# Moisture on cheese?



## Murray (Apr 9, 2019)

I have only smoked cheese 3 times. I'm following the thread https://www.smokingmeatforums.com/threads/cheese-lots-of-pics.286031/

When I do cheese the cheddar will come out of the MES with small cracks around the edges, I assume from moisture loss. The cheese's with a higher fat/moisture do not crack but I always place the more expensive cheeses in the middle and the cheddar usually ends up on the edges or back of the rack. The "cracked" cheese is dryer than non smoked cheese but not so much that it's over dry to the taste. Should I be adding a little moisture to the MES to prevent/mimimize this drying/cracking effect? Cheddar tastes good, my problem is that don't know what properly smoked cheese should like.


----------



## daveomak (Apr 9, 2019)

I didn't see any "to do's"...   Pre warm the cheese above ambient...  Run the smoker below 70F....


----------



## Murray (Apr 9, 2019)

daveomak said:


> I didn't see any "to do's"...   Pre warm the cheese above ambient...  Run the smoker below 70F....

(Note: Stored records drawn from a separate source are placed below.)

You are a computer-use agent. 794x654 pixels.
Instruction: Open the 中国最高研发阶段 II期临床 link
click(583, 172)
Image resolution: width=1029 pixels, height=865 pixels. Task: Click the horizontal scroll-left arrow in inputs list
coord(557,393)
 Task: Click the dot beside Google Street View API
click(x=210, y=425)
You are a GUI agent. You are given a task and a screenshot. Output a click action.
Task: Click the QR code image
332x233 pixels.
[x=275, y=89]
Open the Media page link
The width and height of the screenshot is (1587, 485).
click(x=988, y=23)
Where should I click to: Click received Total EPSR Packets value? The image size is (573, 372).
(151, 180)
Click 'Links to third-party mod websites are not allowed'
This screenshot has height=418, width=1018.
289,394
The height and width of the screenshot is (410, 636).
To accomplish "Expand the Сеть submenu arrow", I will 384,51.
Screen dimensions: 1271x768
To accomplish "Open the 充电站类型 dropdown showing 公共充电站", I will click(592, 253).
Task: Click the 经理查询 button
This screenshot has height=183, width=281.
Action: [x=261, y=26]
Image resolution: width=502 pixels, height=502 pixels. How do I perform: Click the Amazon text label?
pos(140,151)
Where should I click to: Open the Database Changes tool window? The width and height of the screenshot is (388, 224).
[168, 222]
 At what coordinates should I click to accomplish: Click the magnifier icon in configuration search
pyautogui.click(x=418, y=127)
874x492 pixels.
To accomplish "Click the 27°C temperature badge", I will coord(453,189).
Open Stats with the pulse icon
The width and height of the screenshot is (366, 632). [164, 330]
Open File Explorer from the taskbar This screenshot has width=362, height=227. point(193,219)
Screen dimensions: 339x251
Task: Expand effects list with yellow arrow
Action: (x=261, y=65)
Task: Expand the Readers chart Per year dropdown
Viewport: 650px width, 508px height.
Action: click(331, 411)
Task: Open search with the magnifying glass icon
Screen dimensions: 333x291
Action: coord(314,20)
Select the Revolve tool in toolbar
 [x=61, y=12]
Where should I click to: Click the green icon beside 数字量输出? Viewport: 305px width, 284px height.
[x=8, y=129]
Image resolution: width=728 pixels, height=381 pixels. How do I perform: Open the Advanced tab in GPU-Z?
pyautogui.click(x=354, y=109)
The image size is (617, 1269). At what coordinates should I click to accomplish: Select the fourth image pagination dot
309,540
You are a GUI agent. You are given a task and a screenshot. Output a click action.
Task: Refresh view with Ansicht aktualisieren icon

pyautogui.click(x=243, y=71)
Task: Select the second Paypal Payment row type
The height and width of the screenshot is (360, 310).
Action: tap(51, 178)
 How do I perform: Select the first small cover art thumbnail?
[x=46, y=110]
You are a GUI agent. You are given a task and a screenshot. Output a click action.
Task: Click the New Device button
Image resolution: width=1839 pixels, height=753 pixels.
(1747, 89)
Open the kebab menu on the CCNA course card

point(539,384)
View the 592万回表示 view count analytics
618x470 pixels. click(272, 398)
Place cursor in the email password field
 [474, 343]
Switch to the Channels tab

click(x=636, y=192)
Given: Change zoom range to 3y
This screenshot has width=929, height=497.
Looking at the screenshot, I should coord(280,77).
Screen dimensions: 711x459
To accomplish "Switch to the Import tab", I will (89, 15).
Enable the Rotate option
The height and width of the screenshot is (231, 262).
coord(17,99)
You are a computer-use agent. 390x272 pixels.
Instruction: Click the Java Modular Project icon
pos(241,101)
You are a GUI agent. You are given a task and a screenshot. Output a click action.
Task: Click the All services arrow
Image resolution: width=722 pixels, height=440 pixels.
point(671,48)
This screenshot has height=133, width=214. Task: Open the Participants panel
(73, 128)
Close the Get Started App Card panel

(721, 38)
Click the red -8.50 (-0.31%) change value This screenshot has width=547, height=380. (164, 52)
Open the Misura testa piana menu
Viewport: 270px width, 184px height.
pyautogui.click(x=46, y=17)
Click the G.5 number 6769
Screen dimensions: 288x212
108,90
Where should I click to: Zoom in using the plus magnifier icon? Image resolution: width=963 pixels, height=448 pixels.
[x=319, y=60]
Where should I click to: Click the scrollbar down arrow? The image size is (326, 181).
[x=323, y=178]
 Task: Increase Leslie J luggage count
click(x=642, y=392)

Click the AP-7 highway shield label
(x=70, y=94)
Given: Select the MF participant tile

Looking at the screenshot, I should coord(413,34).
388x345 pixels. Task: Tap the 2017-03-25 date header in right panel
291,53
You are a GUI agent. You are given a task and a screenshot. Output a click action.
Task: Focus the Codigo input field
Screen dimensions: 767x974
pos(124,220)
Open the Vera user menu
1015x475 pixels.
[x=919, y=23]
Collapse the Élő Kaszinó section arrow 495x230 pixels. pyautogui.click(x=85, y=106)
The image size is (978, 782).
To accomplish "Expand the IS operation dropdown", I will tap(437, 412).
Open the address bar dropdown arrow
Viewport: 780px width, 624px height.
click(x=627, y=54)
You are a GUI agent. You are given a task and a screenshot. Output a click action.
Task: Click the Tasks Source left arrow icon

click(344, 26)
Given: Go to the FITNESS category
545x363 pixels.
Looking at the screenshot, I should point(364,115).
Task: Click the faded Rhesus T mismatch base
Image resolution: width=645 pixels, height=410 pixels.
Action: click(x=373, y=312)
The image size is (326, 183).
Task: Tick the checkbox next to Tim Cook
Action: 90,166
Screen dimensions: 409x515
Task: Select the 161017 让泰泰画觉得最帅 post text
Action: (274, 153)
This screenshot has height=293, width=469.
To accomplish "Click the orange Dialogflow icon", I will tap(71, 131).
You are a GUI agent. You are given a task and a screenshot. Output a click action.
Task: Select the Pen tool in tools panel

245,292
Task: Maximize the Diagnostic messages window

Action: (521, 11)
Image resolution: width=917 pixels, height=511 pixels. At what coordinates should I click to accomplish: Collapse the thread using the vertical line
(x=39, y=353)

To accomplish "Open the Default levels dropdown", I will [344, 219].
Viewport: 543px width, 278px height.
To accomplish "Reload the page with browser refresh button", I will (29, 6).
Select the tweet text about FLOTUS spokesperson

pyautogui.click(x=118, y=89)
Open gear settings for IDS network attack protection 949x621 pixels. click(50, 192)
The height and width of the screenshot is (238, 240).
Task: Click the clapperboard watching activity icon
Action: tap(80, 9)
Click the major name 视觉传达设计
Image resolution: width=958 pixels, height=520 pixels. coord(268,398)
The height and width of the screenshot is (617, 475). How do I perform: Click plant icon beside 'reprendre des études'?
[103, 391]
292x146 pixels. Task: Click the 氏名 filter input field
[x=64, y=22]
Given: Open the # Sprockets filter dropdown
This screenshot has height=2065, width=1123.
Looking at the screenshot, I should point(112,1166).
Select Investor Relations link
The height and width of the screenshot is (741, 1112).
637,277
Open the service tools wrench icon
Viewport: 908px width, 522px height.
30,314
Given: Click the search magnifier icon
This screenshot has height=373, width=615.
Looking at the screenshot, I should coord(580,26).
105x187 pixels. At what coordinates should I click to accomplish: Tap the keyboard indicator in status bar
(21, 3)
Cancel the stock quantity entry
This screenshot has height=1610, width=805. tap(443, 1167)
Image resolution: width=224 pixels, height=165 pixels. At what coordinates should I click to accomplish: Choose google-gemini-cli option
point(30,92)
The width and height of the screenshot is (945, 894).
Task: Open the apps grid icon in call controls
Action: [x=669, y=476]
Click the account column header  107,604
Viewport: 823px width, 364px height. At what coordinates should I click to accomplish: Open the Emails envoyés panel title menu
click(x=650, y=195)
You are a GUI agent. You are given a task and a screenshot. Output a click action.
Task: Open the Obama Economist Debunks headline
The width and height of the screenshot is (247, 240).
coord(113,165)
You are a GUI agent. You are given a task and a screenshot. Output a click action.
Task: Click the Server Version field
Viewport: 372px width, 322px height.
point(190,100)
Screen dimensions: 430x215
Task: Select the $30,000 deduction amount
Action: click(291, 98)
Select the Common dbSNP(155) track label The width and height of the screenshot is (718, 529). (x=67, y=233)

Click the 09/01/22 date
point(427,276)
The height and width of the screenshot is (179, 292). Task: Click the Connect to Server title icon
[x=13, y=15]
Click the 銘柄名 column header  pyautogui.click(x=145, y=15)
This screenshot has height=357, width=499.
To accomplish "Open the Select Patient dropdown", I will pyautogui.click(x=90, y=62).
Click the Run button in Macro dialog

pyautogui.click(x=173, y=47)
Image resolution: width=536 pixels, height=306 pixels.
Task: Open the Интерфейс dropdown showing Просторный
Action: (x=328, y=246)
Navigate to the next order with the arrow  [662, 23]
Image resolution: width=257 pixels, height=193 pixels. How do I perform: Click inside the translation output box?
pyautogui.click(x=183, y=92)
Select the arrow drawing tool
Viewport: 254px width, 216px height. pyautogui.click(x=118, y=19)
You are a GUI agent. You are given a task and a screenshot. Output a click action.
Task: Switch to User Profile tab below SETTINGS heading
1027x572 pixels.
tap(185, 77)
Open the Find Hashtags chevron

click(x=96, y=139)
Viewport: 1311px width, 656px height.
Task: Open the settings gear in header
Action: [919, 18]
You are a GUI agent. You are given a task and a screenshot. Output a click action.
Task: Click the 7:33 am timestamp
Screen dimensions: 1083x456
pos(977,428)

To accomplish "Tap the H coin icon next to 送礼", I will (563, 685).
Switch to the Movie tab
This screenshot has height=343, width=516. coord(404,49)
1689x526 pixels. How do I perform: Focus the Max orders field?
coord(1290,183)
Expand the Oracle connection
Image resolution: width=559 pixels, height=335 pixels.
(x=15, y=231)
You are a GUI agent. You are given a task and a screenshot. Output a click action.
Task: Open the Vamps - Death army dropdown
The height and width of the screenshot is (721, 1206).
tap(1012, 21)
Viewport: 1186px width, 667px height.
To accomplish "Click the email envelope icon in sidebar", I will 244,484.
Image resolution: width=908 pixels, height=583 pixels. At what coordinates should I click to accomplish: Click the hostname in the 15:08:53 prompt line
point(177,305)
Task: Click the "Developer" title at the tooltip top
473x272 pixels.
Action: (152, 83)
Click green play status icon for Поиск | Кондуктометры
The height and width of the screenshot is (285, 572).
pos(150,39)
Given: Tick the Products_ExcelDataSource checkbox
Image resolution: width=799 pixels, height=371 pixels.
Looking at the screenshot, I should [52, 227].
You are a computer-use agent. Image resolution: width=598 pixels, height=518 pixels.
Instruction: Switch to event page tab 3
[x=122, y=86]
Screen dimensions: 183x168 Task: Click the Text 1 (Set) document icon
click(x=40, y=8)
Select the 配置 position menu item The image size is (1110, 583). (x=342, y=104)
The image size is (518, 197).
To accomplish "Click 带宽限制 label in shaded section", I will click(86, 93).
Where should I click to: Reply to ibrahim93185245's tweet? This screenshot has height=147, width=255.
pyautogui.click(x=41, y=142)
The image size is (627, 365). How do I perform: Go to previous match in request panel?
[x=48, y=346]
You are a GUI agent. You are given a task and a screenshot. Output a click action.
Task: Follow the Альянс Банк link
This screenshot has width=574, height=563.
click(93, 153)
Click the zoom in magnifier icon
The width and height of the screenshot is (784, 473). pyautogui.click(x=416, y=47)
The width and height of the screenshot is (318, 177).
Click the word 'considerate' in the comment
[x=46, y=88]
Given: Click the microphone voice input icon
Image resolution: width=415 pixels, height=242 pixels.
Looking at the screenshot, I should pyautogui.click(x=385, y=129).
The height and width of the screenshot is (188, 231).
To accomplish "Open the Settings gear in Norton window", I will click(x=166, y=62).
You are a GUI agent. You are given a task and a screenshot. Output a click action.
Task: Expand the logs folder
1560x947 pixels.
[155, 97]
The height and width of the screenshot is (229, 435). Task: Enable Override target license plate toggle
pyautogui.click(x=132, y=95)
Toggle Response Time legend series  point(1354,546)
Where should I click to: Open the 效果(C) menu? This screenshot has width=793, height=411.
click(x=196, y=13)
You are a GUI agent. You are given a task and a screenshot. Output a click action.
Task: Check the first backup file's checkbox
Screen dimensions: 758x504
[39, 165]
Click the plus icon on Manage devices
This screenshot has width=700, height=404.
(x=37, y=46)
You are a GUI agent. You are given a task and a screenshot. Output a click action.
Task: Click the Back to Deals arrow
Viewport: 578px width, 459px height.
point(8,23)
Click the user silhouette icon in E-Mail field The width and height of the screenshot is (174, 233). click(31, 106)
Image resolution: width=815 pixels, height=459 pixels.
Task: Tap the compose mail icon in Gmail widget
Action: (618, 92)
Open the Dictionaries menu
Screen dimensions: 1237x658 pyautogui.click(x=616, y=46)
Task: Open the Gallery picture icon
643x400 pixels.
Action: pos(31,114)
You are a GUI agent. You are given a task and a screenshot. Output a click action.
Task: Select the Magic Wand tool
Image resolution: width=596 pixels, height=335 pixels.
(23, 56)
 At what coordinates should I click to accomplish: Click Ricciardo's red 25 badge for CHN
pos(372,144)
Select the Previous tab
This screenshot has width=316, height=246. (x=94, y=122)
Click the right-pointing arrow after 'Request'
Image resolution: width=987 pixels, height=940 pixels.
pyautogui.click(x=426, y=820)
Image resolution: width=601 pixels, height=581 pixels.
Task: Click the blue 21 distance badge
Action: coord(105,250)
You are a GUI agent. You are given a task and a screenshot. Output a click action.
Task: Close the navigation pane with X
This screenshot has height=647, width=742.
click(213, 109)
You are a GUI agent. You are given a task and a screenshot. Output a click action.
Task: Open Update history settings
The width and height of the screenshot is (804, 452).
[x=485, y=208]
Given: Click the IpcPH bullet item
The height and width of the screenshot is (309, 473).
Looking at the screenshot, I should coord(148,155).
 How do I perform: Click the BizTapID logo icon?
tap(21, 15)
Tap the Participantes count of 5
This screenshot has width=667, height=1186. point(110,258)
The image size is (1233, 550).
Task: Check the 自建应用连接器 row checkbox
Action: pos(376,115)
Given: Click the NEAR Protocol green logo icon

Last batch, cheese sat on the counter for an hour and a half, smoker temperature started at 38F and finished at 44F. The MES wasn't turned on, the rise in temperature was following the ambient air temperature.


----------



## gmc2003 (Apr 9, 2019)

The sharper the cheddar(aged longer) the dryer the cheddar becomes. Hence the cracking and crumbling you see. As the moisture/oils are dissipated the cheese goes from a smooth texture to a granular texture. I've smoked some really well aged cheddar the basically falls apart when trying to slice it.

Chris

Edit: I wouldn't add any more moisture.


----------



## pineywoods (Apr 9, 2019)

You got good advice from Dave and Chris. The 3 year Cabot Cheddar I did in that smoke wanted to crumble when I cut it into smaller pieces. The cheese will often sweat when taken from the Fridge most of the time it will dry either on the counter or in the smoker. When you live in a high humidity area like I do sometimes it doesn't dry and actually gets more moisture on it. When I did that smoke it was cloudy at the start with humidity in the 90% range then the sun came out and the air temp started rising. My smokehouse has a metal roof so I had to turn the sprinkler on the roof on to keep the cheese from melting which increased the humidity even higher probably into the 95-99% range so the cheese got more moisture not less while being smoked and came out damp to wet. I only added the comments in that thread because at times other people get the same thing and if you seal that cheese before it dries often times it will get mold. I'm about to post the final pics in that thread it is now all dry and vacuum sealed.


----------